A Virtual Machine with Lexical Addressing
revised on June 4, 2022
In a nutshell
This post describes two implementations of machine and compiler. To play with them, click the links:
Motivation
The last post evolved the machine given in the post A Virtual-machine-based Implementation in Stages by making the operand stack explicit to get operand stacks ready for a realistic memory management in the virtual machine. In this post, I similarly prepare environments for realistic memory management. For this, I simplify the representation of environment frames such that they become just list of values accessed with frame and position numbers instead of lookup tables accessed with the symbols of names. This removes the need for linearly searching environment frames to find the value of a name using a technique that is explained in detail in Section 5.5.6 of SICP JS. In this post I apply this technique to the virtual machine of the previous post. I first show how the machine makes use of this information for environment lookup and assignment, by implementing environment frames as lists of values. Then, I show how the compiler predict the address in which the values of names will be found in the environment at runtime. As a final step, I change the respresentation of frames from lists to arrays to ensure constant time access. But first let me review the way environments are represented in the previous machines.

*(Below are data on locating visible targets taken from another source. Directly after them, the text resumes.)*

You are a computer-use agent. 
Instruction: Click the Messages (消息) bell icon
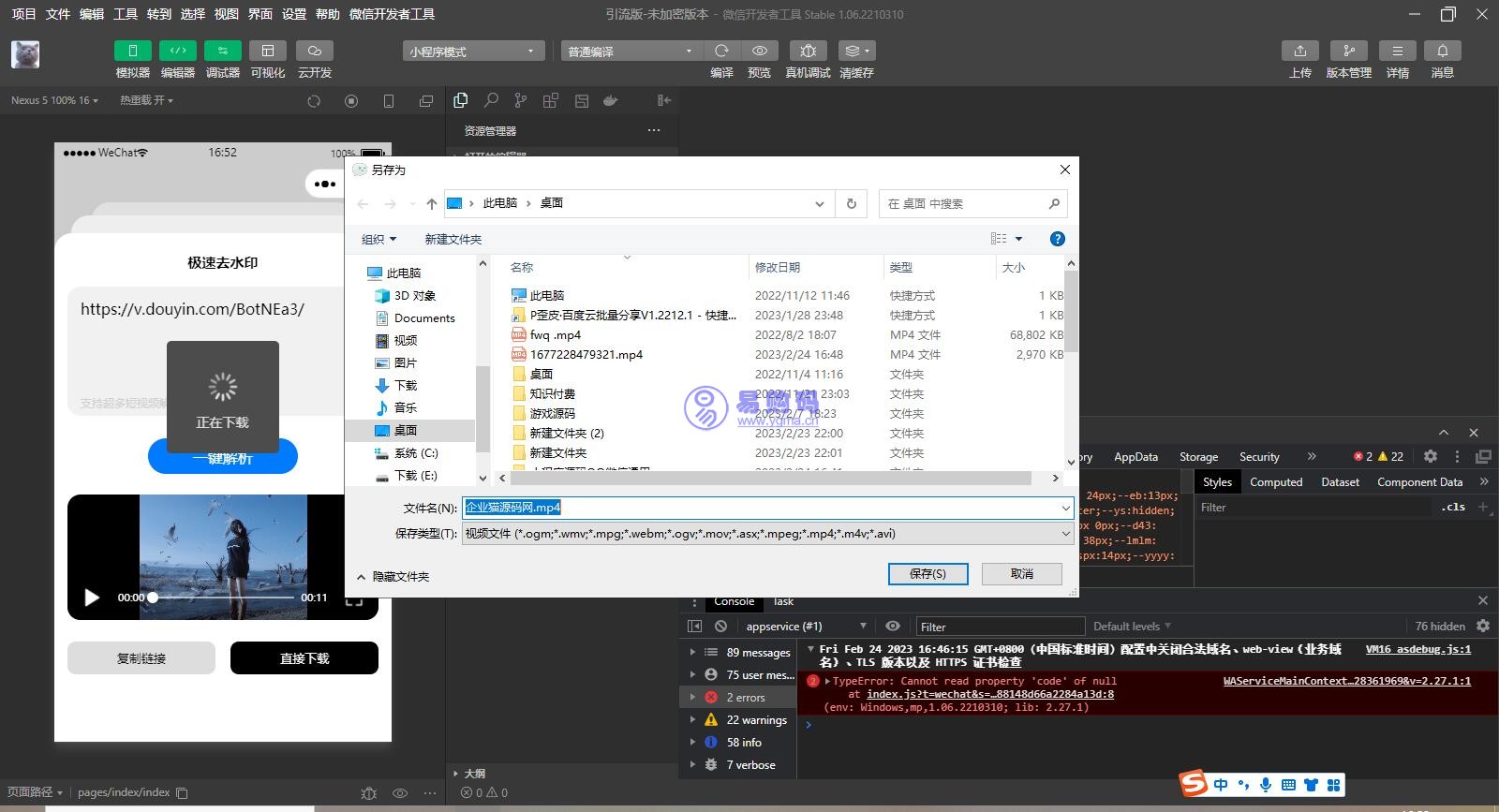coord(1442,51)

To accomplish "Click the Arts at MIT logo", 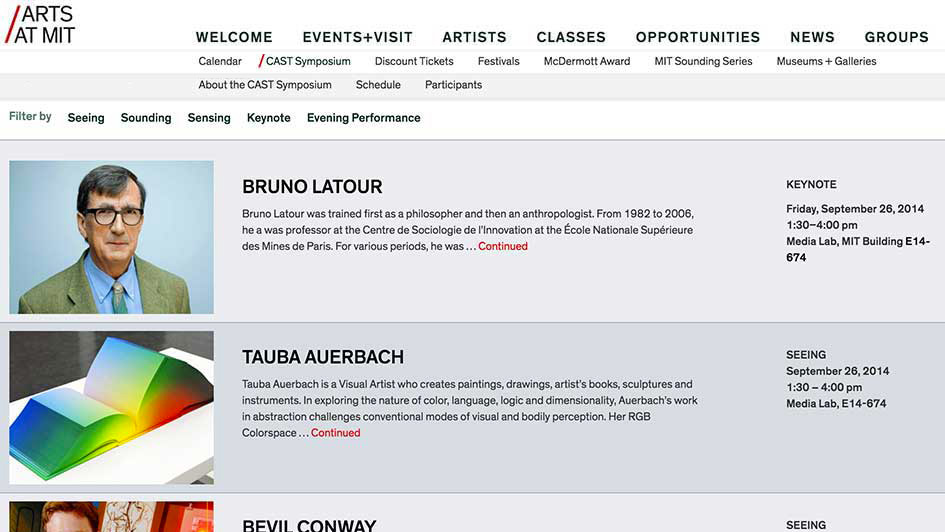I will pos(40,24).
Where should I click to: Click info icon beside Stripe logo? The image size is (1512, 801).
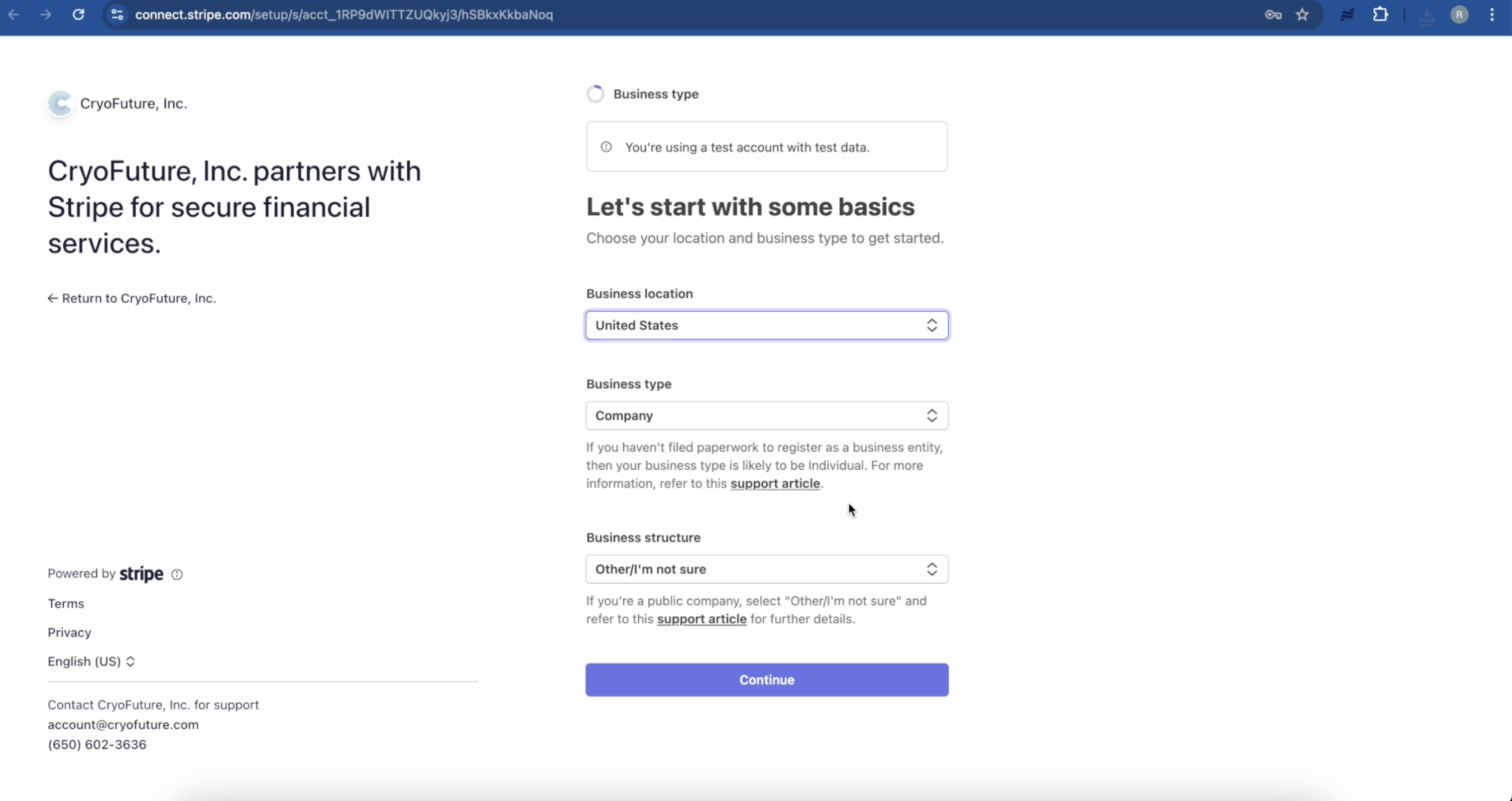coord(177,575)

Baseline: Symbolic addressing
Environments in the previous machines were lists of frames.
function enclosing_environment(env) { return tail(env); }
function first_frame(env) { return head(env); }
const the_empty_environment = null;
A frame was a pair of lists. The head list contained symbols (strings) and the tail list contains the values of those symbols.

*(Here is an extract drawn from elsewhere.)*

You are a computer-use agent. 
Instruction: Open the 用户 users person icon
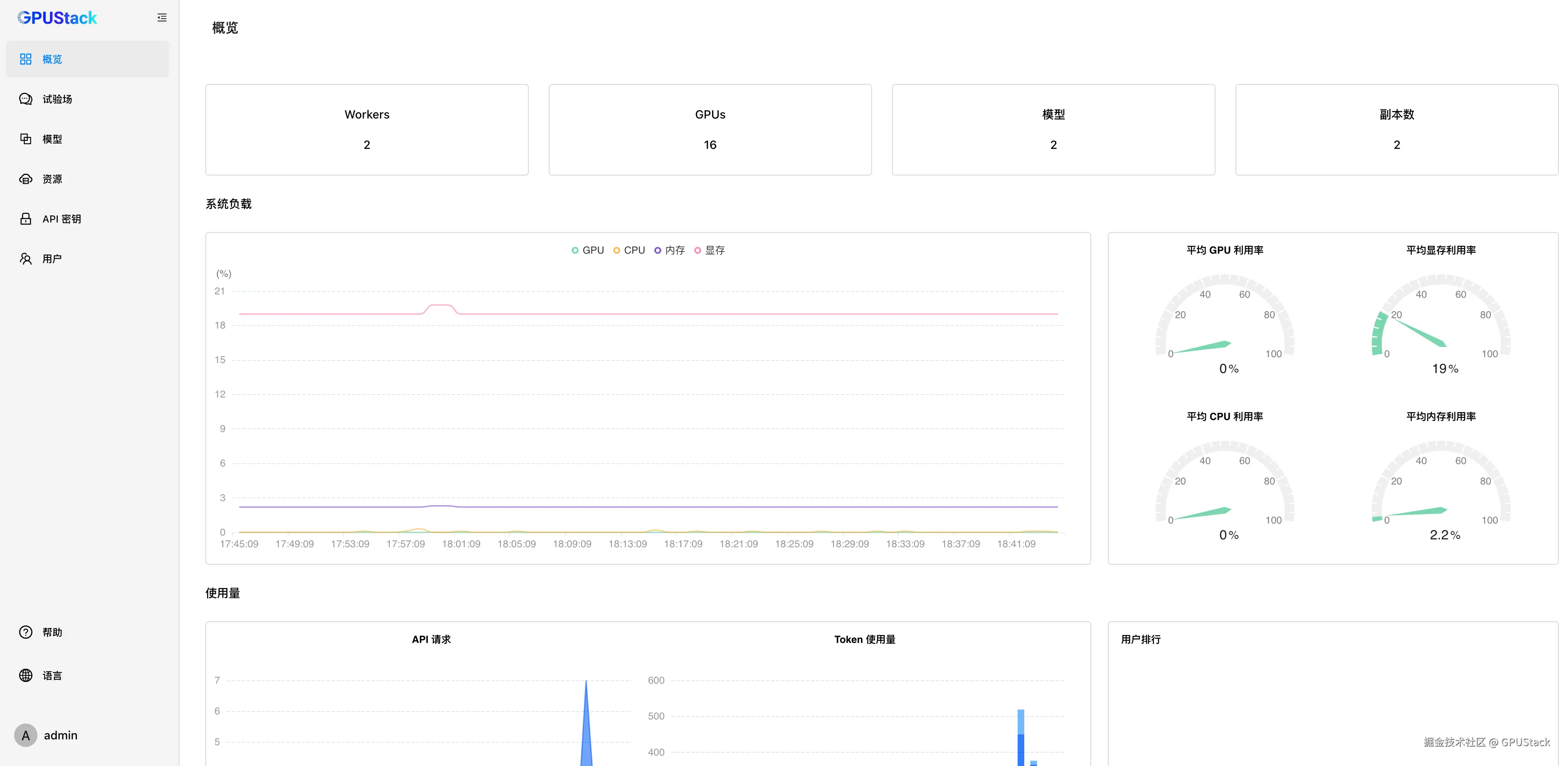click(26, 259)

function make_frame(symbols, values) { return pair(symbols, values); }
function frame_symbols(frame) { return head(frame); }
function frame_values(frame) { return tail(frame); }
function extend_environment(symbols, vals, base_env) {
return length(symbols) === length(vals)
? pair(make_frame(symbols, vals), base_env)

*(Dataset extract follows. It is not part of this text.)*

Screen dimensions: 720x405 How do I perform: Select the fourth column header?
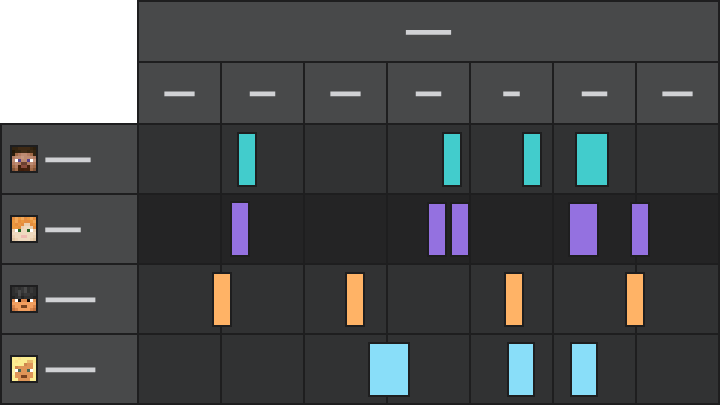click(x=428, y=93)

: length(symbols) < length(vals)
? error("too many arguments supplied: " +
stringify(symbols) + ", " +
stringify(vals))
: error("too few arguments supplied: " +
stringify(symbols) + ", " +
stringify(vals));
}
Therefore, environment lookup proceeded as follows.
function lookup_symbol_value(symbol, env) {
function env_loop(env) {
function scan(symbols, vals) {
return is_null(symbols)
? env_loop(enclosing_environment(env))
: symbol === head(symbols)
? head(vals)
: scan(tail(symbols), tail(vals));
}
if (env === the_empty_environment) {
error(symbol, "unbound name");
} else {
const frame = first_frame(env);
return scan(frame_symbols(frame), frame_values(frame));
}
}
return env_loop(env);
}
The compiler passed the symbol of a name to the constructor of the load instruction.
function compile_component(comp) {
if (is_literal(comp)) {
instrs[wc] = load_constant(literal_value(comp));
wc = wc + 1;
} ... { ...
} else if (is_name(comp)) {
instrs[wc] = load(symbol_of_name(comp));
wc = wc + 1;
} else ...
}
The constructor of the load instruction represented the symbol explicitly in the machine instruction.
function load(symbol) {
return list("load", symbol);
}
function is_load_instruction(instr) {
return is_tagged_list(instr, "load");
}
function load_symbol(instr) {
return head(tail(instr));
}
The machine used the instruction’s symbol to perform environment lookup.
// clause in virtual machine for load instruction
} else if (is_load_instruction(instr)) {
pc = pc + 1;
push_on_operand_stack(lookup_symbol_value(load_symbol(instr),
environment),
operands);
} ...
Similarly, the entering of a block and lambda expressions were implemented by storing the local names and parameters in machine instructions so that the machine could perform environment extension when executing enter scope instructions and function call instructions.
Lexical addressing
The lookup_symbol_value
function above scans the frames of the given
environment successively to find the given name and its corresponding value.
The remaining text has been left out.